The problem
Write the lines from the one containing "At what coordinates" through the end of the rows, inclusive, as a JSON list of strings with one string per line. Leave out blank lines.

Listed records

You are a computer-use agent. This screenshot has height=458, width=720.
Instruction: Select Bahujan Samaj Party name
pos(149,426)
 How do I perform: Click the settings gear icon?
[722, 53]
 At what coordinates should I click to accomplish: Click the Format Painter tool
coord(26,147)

Full output
[
  " At what coordinates should I click to accomplish: Click the Format Painter tool",
  "coord(26,147)"
]